Pen‑F : l’hybride hipster
|Le hipster, dans le monde moderne, est un phénomène difficile à décrire, mais qu’on finit par reconnaître quand on le voit. Le hipster est barbu, hirsute, mais le genre d’hirsute qui passe une demi-heure devant le miroir pour être hirsute comme il faut. Il porte des jeans et des chemises à carreaux comme les pauvres des années 50 ou les péquenots du Midwest, mais ce sont des jeans et des chemises à 100 € pièce, impeccablement cintrés. Il se flatte de ne pas suivre la mode sans s’apercevoir qu’ils sont 40 au mètre carré dans sa rue et, sous ce qu’il pense être une allure rétro et populaire, il cache des préoccupations extrêmement modernes, voire élitistes — quand sort le prochain iPhone ? Dois-je mettre “directeur artistique” ou “graphiste indépendant” sur ma carte de visite ? Comment montrer à tout le monde que j’ai la classe, sans avoir l’air de vouloir avoir la classe ?
Cette semaine, Olympus a présenté le Pen‑F. Attention : il existe plusieurs Charles de Gaulle, et le porte-avions ne s’utilise pas comme la place ni comme le général ; le Pen‑F 2016 n’a donc absolument rien à voir avec le vrai Pen F, le reflex 24x18 mm sorti en 1963, qui avait marqué les esprits par sa compacité (c’était une des premières œuvres vraiment marquantes de Yoshihisa Maitani, qui accoucha également de la lignée OM) et son architecture très inhabituelle (l’obturateur était rotatif, le miroir reflex était vertical, des prismes de Porro renvoyaient l’image dans un viseur légèrement désaxé, et il faisait des photos verticales lorsqu’on le tenait normalement).
Le nouveau Pen‑F est, lui, un hybride tout à fait classique, avec un capteur de 20 Mpxl monté sur une platine stabilisée (avec pilotage selon cinq axes), un obturateur à rideaux montant au 1/8000 s, une monture Micro 4/3, toutes les fonctions habituelles des derniers Olympus, bref, rien d’original sur le plan technique : l’appareil est moderne, au goût du jour, mais il ne sort pas des sentiers battus.

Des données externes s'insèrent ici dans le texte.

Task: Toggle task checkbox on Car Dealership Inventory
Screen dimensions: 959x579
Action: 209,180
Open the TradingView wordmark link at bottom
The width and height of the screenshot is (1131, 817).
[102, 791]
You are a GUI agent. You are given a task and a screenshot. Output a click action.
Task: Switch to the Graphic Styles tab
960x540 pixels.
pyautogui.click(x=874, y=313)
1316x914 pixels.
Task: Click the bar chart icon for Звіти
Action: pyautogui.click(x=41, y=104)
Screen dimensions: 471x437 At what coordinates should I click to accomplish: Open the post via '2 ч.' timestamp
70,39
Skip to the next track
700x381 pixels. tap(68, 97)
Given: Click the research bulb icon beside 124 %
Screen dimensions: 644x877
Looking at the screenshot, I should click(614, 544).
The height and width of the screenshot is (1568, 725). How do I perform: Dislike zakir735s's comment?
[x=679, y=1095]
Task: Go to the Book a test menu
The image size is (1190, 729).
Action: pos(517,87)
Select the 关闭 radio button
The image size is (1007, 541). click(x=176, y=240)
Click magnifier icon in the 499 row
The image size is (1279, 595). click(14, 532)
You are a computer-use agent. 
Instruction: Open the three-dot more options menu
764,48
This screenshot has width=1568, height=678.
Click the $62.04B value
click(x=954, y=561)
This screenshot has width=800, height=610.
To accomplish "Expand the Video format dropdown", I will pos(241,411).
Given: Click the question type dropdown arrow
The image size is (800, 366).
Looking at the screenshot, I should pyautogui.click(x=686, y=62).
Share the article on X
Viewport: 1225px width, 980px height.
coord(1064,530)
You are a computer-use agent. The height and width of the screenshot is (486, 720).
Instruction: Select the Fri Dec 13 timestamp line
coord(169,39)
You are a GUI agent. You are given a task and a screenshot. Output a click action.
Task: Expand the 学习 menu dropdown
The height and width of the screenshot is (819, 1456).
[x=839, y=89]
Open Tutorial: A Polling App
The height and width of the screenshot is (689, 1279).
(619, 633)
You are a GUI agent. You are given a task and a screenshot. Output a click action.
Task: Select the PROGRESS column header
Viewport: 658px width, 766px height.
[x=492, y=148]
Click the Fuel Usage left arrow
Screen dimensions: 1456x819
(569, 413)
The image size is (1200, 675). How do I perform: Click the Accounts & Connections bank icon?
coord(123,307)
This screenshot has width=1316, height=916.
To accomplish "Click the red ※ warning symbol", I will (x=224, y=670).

Sur le plan ergonomique, il se distingue par une molette en façade permettant de régler le style d’image (solution déjà vue sur les Pentax Q, ce que curieusement pas un de mes confrères n’a relevé). Il reçoit également un viseur intégré, avec un grossissement de 0,62x largement moins confortable que sur les OM‑D et à peu près tous les hybrides à viseur électronique (moins de 0,7x est heureusement devenu rare sur ce type de boîtier). Bref, rien qui justifie des applaudissements.
Le Pen‑F attire pourtant beaucoup, si j’en juge par ce que la presse en a dit. J’ai bien cherché, la seule explication est à chercher du côté du style : il reprend plein de petits morceaux de celui du Pen F, le vrai, et se donne énormément de mal pour avoir l’air vieux et populaire. C’est d’ailleurs probablement la raison d’être de la molette des styles, qui reprend position et allure de la molette des vitesses sur le Pen F. Mais si cela fonctionne vu de face, dès que l’on regarde la face supérieure ou l’arrière, le vernis craque : l’organisation des molettes, le gros barillet PASM, l’écran orientable et la multitude de boutons, tout rappelle qu’on a affaire à un appareil moderne avec un ordinateur à l’intérieur.
Le néo-rétro est habituel chez les hybrides : Pen numériques, OM‑D, Fujifilm X en particulier lorgnent systématiquement sur des design à l’ancienne. Mais lorsque l’on poussait cette logique jusqu’à reprendre des pans entiers de design, comme sur les séries X100 et X‑Pro, on en profitait pour réellement en faire quelque chose sur le plan technique, comme leur viseur optique/électronique ; sinon, on reprenait l’allure générale, quelques détails en clin d’œil, mais on ne masquait pas la modernité. Le Pen‑F va lui très loin dans le design, mais reste à l’intérieur exactement comme les autres. Pire : c’est le plus gros des Pen (alors même que le concept Pen a toujours été de faire petit, même au temps des compacts argentiques), il fait en fait à peu près la taille de l’OM‑D E‑M10, et cela faisait des années qu’un appareil de ce prix n’avait pas inclus de protection anti-ruissellement — à 1 200 € nu, il est au moins aussi cher que l’E-M5 II, le GX8, l’EOS 70D ou le D7200, tous conçus pour survivre à la pluie.
De loin, vous voyez un type mal taillé en jean-chemise qui passerait bien dans le décor de Sur la route, mais dès que vous approchez un peu, vous voyez qu’il ne lâche pas son iPhone, tousse à la moindre poussière et ne parle que de coiffure et de fringues. C’est ça, le concept du Pen‑F, le premier hybride hipster.